_Prompt:_ Pick each line that has "indicator" out of the records.
Segment Start: Data shown
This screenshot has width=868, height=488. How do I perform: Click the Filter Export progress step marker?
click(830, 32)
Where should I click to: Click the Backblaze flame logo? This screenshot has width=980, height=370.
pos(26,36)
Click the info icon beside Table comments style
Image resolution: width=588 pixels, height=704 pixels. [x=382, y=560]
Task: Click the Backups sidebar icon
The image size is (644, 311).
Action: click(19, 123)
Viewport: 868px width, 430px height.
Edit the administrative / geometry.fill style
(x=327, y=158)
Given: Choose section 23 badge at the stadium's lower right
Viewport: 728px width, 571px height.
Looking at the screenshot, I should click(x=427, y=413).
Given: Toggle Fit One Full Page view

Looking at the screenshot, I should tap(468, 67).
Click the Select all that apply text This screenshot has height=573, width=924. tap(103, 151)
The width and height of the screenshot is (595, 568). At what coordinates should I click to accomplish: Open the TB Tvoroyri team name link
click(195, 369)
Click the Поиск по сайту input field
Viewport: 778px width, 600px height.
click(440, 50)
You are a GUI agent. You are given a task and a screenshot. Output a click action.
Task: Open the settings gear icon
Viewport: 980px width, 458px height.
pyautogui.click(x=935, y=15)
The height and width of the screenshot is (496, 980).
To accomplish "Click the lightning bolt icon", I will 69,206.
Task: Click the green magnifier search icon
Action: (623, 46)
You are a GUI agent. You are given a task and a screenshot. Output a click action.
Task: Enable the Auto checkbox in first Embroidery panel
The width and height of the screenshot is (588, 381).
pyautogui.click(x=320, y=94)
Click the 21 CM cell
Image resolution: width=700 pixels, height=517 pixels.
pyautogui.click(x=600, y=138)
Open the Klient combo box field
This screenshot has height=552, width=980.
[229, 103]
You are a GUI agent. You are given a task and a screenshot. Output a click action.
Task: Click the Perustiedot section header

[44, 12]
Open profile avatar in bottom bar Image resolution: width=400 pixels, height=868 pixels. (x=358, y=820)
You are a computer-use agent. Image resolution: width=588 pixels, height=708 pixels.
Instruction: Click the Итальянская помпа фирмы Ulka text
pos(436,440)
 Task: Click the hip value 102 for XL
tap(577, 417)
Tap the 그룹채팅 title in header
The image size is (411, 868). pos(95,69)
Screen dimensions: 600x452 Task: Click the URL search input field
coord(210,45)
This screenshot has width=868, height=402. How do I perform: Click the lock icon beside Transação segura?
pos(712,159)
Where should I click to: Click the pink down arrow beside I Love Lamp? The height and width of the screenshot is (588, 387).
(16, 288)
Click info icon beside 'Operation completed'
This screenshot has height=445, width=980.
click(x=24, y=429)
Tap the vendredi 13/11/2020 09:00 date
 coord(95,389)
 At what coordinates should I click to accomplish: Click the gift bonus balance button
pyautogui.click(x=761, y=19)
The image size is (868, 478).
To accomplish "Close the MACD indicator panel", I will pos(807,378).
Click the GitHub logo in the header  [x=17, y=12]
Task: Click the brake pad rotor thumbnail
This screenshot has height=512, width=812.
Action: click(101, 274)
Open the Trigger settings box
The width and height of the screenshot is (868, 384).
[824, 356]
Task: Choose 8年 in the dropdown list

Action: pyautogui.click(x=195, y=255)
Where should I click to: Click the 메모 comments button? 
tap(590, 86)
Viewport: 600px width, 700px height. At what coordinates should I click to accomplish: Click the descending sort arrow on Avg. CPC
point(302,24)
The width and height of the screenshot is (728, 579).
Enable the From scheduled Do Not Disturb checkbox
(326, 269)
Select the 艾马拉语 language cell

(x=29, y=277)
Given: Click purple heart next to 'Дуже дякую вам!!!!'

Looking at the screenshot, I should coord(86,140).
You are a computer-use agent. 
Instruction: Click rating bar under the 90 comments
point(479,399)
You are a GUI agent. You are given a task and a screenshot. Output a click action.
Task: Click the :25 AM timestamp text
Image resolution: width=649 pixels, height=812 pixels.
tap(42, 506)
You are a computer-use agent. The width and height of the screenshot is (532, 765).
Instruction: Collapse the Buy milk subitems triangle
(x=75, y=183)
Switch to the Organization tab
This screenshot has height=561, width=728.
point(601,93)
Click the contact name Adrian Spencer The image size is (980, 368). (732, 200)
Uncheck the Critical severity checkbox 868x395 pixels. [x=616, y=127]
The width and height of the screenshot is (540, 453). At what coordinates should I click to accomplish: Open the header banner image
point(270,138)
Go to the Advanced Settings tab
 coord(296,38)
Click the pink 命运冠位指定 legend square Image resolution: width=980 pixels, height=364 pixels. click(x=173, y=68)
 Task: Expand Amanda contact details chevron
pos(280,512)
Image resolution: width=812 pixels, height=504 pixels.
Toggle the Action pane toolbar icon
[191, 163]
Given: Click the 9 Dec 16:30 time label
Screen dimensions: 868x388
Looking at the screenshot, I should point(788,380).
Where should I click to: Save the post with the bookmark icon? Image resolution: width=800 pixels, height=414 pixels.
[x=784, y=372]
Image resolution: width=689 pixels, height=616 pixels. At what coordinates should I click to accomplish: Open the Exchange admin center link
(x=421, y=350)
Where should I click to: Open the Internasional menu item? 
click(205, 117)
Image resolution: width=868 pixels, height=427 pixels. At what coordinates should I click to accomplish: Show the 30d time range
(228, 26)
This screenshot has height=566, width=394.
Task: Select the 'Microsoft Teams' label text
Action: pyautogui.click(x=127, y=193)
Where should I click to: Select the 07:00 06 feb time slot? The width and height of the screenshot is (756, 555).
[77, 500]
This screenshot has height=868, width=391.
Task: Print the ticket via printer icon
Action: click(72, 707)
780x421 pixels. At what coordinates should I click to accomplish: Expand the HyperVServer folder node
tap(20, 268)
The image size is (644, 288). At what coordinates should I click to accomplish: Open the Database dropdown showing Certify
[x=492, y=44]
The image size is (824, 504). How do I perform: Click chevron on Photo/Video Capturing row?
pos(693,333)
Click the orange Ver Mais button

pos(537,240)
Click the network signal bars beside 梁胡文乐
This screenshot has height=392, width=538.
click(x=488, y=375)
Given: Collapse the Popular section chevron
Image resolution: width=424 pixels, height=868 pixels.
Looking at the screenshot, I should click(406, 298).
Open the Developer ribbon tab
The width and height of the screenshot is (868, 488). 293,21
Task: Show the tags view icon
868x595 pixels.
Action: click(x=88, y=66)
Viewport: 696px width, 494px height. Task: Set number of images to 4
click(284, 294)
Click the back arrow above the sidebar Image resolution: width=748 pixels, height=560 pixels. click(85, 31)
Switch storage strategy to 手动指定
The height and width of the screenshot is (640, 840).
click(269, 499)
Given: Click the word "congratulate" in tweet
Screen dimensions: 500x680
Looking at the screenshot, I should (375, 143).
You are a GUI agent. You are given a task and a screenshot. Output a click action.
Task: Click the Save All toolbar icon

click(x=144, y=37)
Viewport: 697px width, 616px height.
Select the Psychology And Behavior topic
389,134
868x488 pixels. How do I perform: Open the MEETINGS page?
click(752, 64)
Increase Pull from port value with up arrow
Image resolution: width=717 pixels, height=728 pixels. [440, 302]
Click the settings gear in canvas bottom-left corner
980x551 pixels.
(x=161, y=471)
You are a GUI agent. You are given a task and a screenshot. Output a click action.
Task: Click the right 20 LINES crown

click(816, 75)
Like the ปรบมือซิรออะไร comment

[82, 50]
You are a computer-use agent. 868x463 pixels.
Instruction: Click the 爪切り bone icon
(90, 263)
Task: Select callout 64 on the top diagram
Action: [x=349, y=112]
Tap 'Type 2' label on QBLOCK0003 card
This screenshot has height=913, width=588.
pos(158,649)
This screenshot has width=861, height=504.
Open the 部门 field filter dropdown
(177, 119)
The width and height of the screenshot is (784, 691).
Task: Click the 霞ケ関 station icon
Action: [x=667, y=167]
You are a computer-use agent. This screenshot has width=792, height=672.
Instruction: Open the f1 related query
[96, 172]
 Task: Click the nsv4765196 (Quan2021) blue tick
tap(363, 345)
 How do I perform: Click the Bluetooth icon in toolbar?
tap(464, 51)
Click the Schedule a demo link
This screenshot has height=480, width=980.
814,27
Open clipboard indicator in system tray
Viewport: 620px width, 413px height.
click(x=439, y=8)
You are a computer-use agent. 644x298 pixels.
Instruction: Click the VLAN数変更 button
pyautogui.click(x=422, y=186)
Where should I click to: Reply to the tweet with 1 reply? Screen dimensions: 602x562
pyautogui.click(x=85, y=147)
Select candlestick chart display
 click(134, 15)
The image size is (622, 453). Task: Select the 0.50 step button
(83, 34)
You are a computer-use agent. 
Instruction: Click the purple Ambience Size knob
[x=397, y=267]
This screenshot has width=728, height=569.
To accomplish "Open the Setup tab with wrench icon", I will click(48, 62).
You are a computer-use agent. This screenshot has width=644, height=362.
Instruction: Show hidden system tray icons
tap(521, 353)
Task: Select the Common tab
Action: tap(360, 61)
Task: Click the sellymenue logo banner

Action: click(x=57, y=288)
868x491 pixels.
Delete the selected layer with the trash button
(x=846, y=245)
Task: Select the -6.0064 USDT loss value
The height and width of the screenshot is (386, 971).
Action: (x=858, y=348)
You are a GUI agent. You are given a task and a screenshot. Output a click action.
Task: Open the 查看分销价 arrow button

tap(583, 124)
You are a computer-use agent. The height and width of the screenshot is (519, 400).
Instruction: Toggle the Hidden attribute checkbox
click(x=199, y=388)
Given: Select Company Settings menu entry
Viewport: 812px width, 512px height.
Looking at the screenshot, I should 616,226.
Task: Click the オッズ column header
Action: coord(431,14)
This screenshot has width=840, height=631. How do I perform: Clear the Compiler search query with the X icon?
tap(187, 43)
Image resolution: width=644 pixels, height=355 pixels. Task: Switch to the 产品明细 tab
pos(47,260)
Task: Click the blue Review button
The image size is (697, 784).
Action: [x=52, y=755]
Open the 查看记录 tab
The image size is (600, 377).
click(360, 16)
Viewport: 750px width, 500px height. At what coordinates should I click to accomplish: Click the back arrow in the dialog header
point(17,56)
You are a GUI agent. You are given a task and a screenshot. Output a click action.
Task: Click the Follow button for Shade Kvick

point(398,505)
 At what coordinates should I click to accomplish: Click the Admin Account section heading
Segment End: Data shown
_Task output:_
To accomplish "Close the MACD indicator panel", I will pos(807,378).
Open clipboard indicator in system tray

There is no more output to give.